Dataset entries
******************************

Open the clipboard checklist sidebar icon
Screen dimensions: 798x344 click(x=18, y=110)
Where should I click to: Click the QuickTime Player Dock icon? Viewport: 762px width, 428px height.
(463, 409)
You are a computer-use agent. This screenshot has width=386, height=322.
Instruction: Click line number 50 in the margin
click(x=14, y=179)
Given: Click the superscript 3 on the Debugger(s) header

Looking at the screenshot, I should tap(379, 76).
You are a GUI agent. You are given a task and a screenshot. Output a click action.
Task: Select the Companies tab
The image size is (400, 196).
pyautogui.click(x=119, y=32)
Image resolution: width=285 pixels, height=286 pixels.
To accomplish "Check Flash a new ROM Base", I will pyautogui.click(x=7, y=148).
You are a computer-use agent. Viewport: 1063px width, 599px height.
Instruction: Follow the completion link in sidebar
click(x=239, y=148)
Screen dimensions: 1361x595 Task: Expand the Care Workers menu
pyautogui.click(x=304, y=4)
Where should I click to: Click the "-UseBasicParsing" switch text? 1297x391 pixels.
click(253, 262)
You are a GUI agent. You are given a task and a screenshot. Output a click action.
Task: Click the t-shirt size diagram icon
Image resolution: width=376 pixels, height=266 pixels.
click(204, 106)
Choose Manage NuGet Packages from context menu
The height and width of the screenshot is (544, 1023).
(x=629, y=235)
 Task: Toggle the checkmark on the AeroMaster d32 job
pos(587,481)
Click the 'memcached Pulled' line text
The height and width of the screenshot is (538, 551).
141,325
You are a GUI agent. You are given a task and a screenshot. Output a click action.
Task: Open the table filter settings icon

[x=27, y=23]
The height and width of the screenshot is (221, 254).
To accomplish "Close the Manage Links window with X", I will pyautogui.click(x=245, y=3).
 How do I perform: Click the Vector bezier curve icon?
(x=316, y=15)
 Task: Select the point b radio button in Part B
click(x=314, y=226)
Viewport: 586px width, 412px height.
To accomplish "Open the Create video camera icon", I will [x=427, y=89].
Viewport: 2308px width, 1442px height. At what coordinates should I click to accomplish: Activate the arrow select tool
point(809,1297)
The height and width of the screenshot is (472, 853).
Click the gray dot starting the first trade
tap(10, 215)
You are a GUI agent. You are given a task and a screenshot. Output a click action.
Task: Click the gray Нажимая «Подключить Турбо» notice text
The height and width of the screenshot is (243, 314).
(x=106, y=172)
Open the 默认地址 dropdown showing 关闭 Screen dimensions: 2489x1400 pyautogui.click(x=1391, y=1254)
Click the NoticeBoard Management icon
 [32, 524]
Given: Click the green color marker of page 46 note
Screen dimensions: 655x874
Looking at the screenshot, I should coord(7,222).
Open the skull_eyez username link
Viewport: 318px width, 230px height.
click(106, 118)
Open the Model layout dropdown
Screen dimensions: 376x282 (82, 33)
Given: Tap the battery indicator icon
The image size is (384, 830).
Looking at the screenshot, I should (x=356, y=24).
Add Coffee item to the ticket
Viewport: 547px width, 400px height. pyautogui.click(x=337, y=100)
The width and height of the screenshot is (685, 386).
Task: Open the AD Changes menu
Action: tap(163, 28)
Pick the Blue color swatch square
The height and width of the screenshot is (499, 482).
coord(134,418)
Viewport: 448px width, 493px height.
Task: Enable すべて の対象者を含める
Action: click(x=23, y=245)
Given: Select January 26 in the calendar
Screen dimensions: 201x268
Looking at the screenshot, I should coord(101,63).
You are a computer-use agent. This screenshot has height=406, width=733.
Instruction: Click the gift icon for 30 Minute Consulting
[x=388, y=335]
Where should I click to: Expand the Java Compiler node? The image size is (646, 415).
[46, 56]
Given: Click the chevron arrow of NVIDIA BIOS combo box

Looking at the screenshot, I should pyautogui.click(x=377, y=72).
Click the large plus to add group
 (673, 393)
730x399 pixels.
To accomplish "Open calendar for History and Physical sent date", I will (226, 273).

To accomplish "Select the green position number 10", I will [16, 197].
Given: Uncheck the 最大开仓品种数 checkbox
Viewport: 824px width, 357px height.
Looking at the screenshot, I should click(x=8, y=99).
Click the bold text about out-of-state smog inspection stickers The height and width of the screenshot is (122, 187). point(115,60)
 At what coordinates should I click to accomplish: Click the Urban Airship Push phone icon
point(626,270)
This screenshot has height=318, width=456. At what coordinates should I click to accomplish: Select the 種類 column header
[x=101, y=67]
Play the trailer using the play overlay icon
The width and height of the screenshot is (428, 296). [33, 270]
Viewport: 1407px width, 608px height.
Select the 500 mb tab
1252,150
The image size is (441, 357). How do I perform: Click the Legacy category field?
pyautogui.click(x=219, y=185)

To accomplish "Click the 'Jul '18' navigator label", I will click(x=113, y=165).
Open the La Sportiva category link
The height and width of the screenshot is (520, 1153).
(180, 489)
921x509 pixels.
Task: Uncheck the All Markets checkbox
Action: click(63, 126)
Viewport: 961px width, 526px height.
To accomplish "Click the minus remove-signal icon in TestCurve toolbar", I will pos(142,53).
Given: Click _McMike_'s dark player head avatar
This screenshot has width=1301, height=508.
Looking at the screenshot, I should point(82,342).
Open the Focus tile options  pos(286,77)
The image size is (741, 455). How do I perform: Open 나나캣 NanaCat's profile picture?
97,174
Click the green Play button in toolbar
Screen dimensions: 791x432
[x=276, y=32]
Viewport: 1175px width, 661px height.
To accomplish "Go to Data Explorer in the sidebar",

******************************

Lay out the records from the line with "Screen dimensions: 1361x595" up to and including the line with "click(253, 262)" as a two-column CSV with the headers instruction and action. Give one row per record, with each value in a single quoted field and line breaks replaced by spaces.

**Expected output**
instruction,action
"Screen dimensions: 1361x595 Task: Expand the Care Workers menu","pyautogui.click(x=304, y=4)"
"Where should I click to: Click the ""-UseBasicParsing"" switch text? 1297x391 pixels.","click(253, 262)"